We did not assess the association between the ventricular arrhythmias and the Tp-e interval and Tp-e/QT ratio. Also, the study population could not be followed up prospectively for ventricular arrhythmic episodes. Thus, long-term follow-up and large-scale prospective studies are needed to determine the arrhythmogenic risk and sudden cardiac death (SCD) prediction value of prolonged Tp-e interval and increased Tp-e/QT ratio in psoriasis vulgaris patients. Finally, manual measurements of QT and Tp-e intervals on a paper-printed electrocardiogram is a potential limitation, and the patients being only Turkish in ethnicity, the collection of data from two centers and the absence of information related to the socioeconomic status of the patients might constitute an impediment in the adjustment of our results to the general population.

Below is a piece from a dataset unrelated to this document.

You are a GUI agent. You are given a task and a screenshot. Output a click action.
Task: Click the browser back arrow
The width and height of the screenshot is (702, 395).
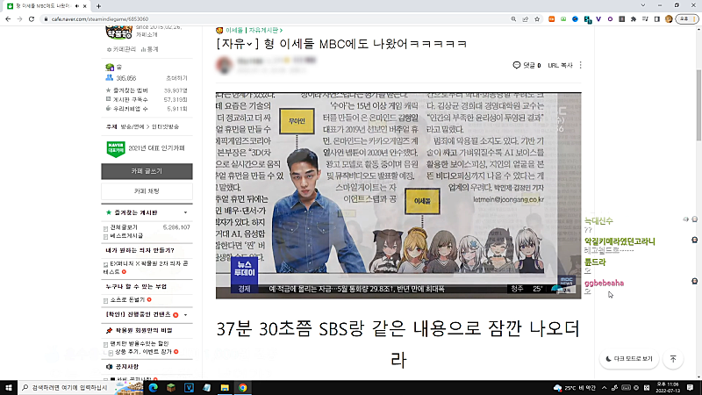click(10, 17)
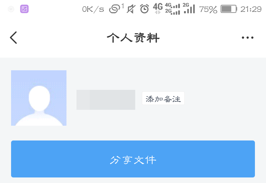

In conclusion, we detected a significant increase in the Tp-e interval and the Tp-e/QT rate in patients with psoriasis vulgaris. Additionally, the ventricular repolarization indices were observed to be associated with inflammation and the severity of the disease. In conclusion, the Tp-e interval and the Tp-e/QT rate could be considered as significant predictors of potential ventricular arrhythmia in patients with psoriasis vulgaris.